不過大燕國越亂越好,越亂,周富貴才能趁機渾水摸魚,實現自己的圖謀。

因此周富貴助紂為虐,大拍侯中洛的馬屁。

“哈哈...”侯中洛心中歡喜,聞言大笑道:“難道咱家還能少你一杯喜酒嗎?不過富貴啊,咱家說過,你殺死了那個老傢伙,你便是邊關之主,可這朝堂上的事情...咱家也無法做主啊。哎,國人、漢人之分,咱家也是深惡痛絕呢,食言了,咱家食言了。”

“中官說哪裡話?”周富貴聞言誠意滿滿,正色道:“所謂大樹底下好乘涼,在下依仗著中官這顆大樹,日子才能過得逍遙自在呢,三關之主?在下...這年齡也不合適啊。三關之主,惟中官如此文韜武略又穩妥之人,方能擔當啊。”
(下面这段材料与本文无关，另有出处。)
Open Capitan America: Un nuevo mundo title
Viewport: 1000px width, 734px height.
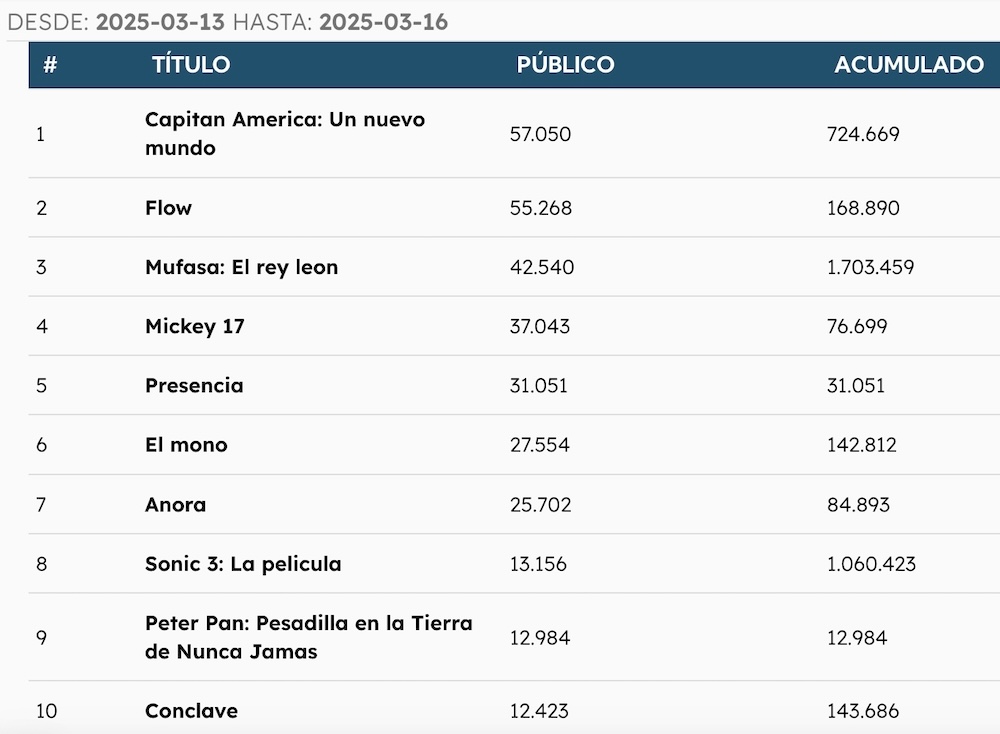pos(285,133)
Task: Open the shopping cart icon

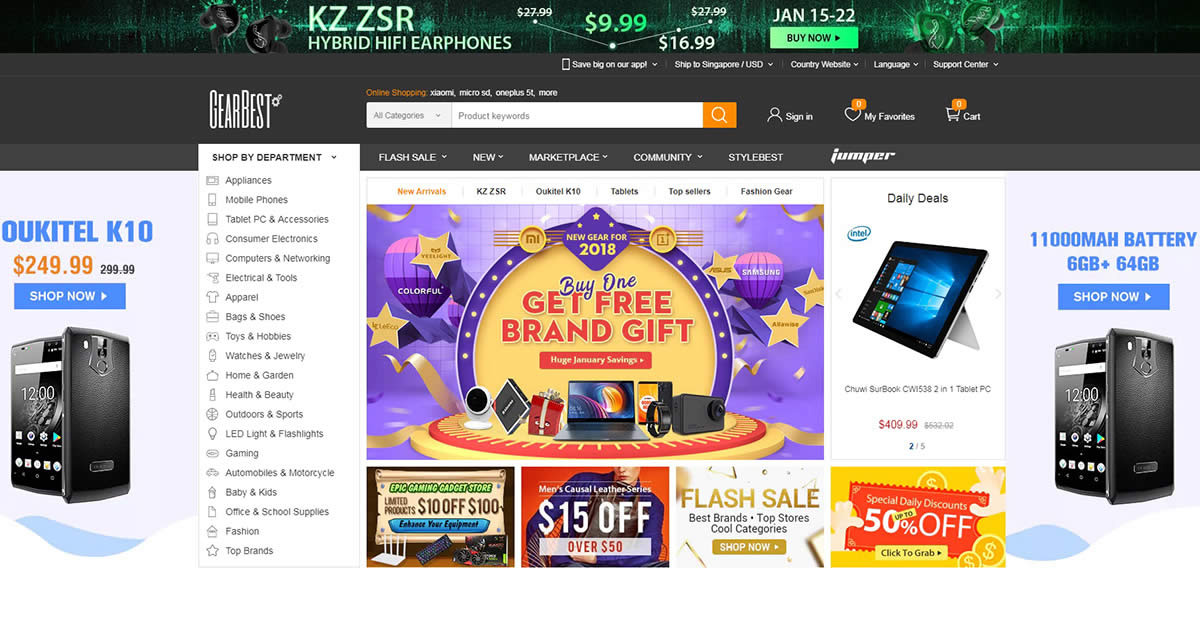Action: (x=953, y=115)
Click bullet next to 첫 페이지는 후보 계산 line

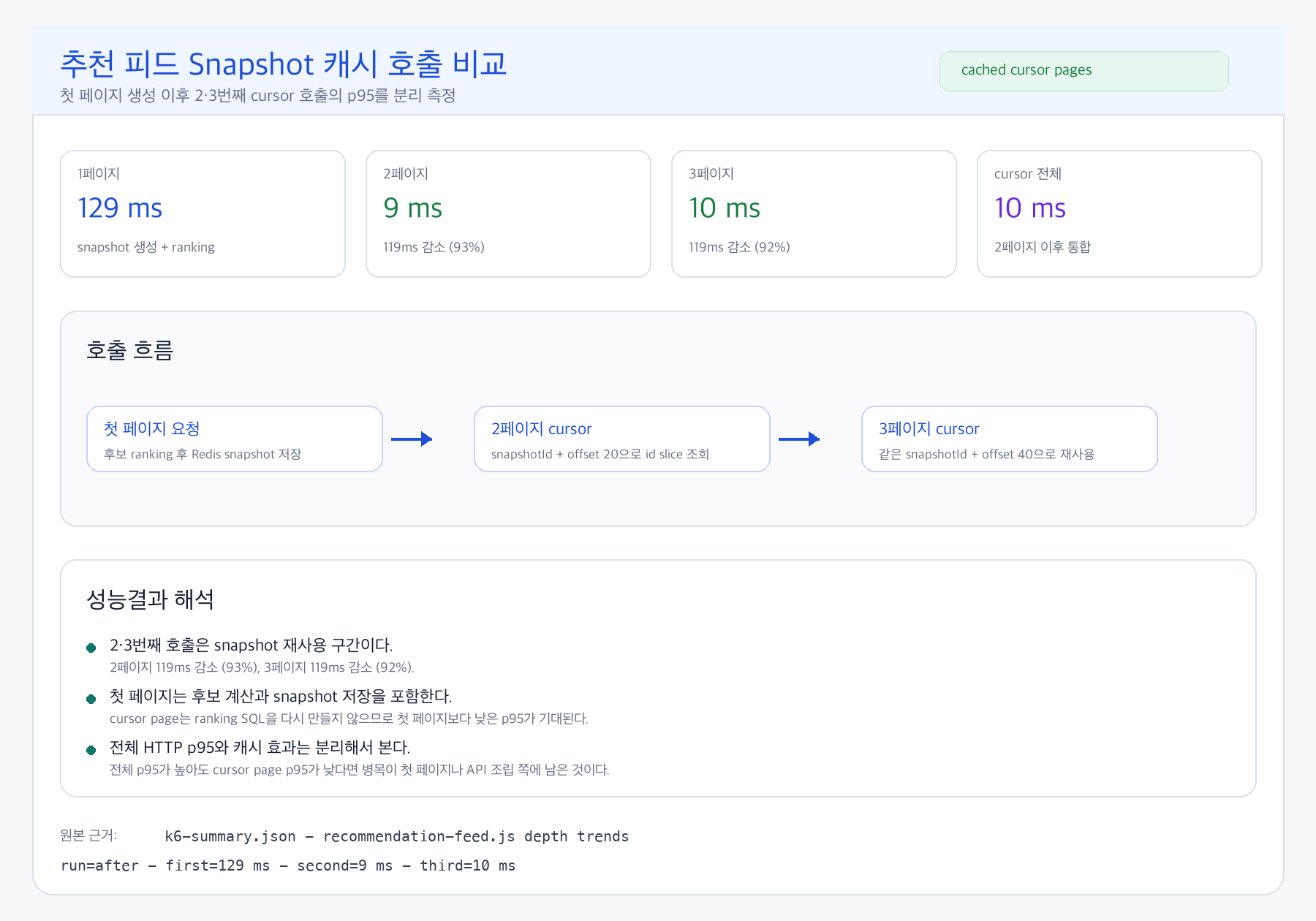point(91,699)
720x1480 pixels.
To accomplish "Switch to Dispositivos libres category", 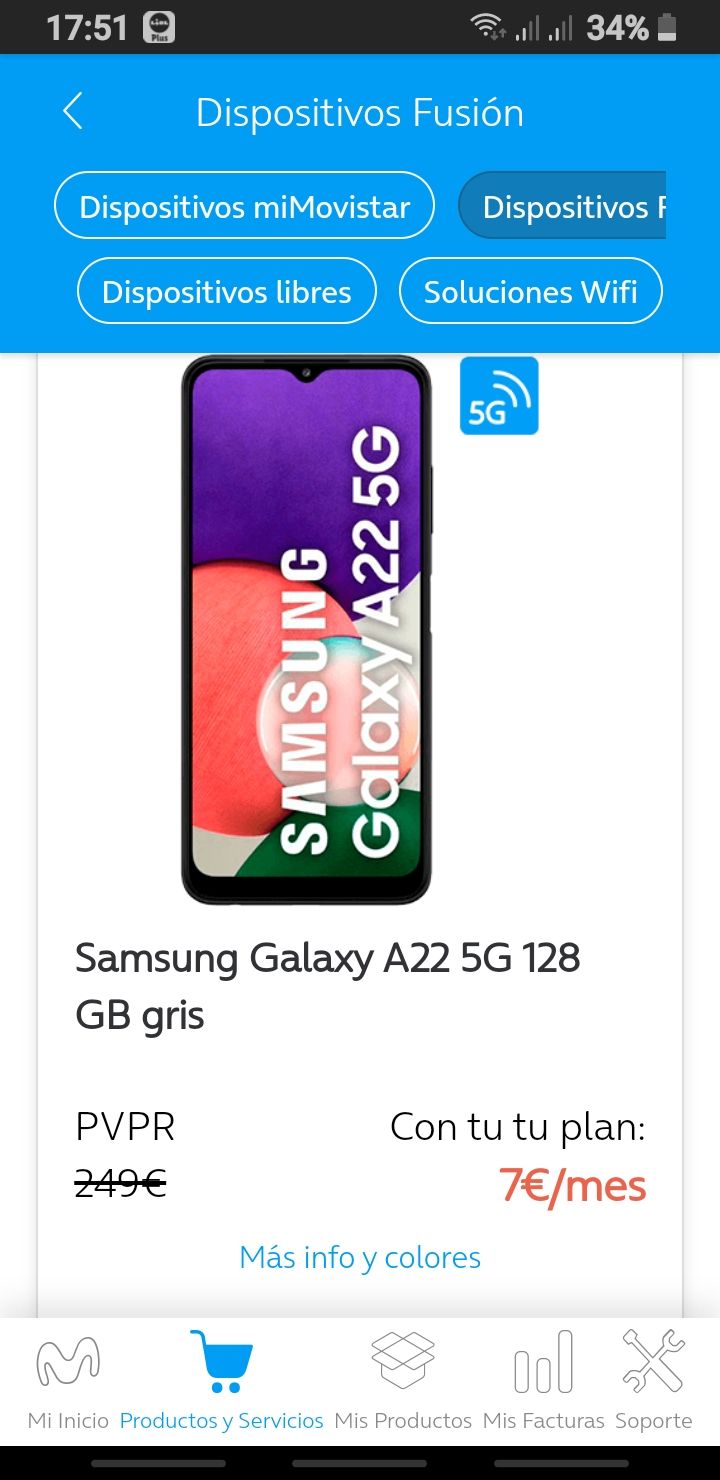I will 227,291.
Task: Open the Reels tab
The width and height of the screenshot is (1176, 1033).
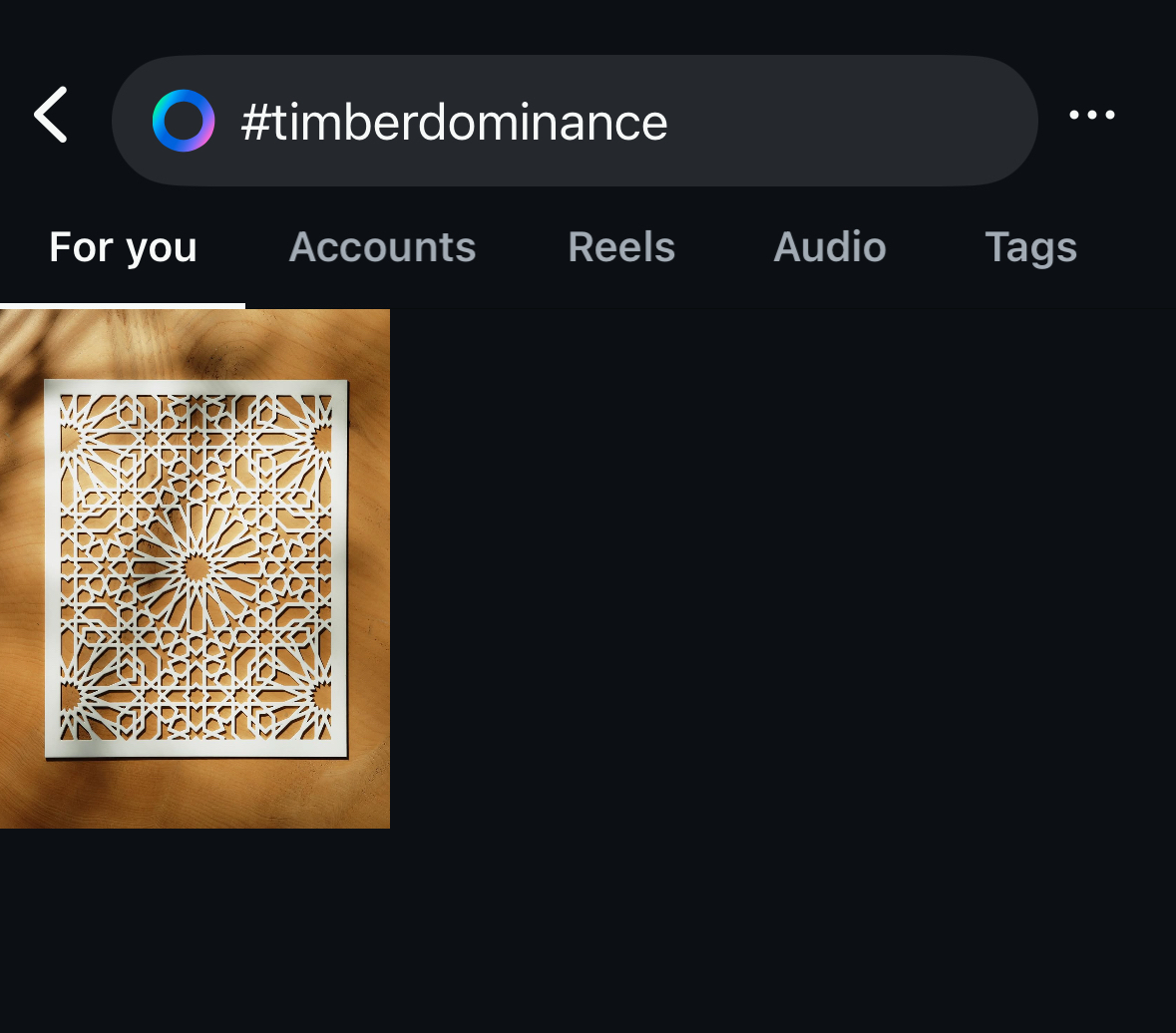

放你孃的狗臭屁,周富貴又是表面一副真誠的模樣,心中大罵道,恐怕是你們早就謀劃好了吧?無論自己是否能夠殺死呼衍晟,這三關之主,肯定落不到自己頭上的。就算是勉強坐上三關統兵大帥的寶座,也肯定是個傀儡,好事沒‎​​‎​‏‎‏​‎‏​‏‏‏自己的份兒,惡名卻由自己來背,既然如此,還不如在自己的一畝三分地上,還能落個逍遙自在。

“哈哈哈哈...”侯中洛聞言又是一陣大笑過後說道:“素聞你周富貴巧舌如簧,你這張嘴簡直比八哥還巧兒,還甜呢。富貴啊,有句話你可是說錯了,這顆大樹不是咱家,而是皇后殿下,皇后殿下可是看重你呢,因此你依然領兵,依然練兵,還要給咱家練出精兵、強兵,以應不時之需。”

“不時之需,何事啊?”周富貴故作疑惑的問道。

“返京!”侯中洛答道。

“返京?”周富貴詫異的問道。

“嗯,返京。”侯中洛點頭道。

大燕國皇后慕容晴無法掌控京師的兵馬或者說是無法完全掌控,那麼她便另闢蹊徑,奪邊關大都督呼衍晟的兵權,由自己心腹掌握,然後進京“勤王”。

要知道雪凜城等三關的邊軍可是大燕國最精銳的兵馬,邊事頻頻,邊關之軍驍勇善戰,可比京城之中的老些個養尊處優的少爺兵厲害多了。

由周富貴領兵返京“勤王”或者說是爭奪皇位,勝了當然是他侯中洛的功勞,若是敗了,侯中洛還可以以雪凜城等三關兵馬為本錢,還有極大回旋餘地的,逼急了還能割據為王呢。

不得不說,侯中洛這如意算盤打得真是秒!又將周富貴當成了冤大頭,不過周富貴又豈是輕易被人算計之人?

此時此刻,大燕國慕容晴雖可以一手遮天,但邊關出瞭如此大事,也是瞞不了多久,一旦邊關易帥之事被慕容熙知曉,那麼慕容熙當然就會明白,慕容晴等人已經動手了。

“富貴...”侯中洛為了籠絡周富貴,趁熱打鐵的說道:“你看咱家是個刑餘之人...身邊缺個伺候之人...”

什麼?周富貴聞言頓時呆住了。

裝作忠心耿耿、諂媚等模樣,只是一時之計,可要是做三姓家奴,可是壞了名聲了。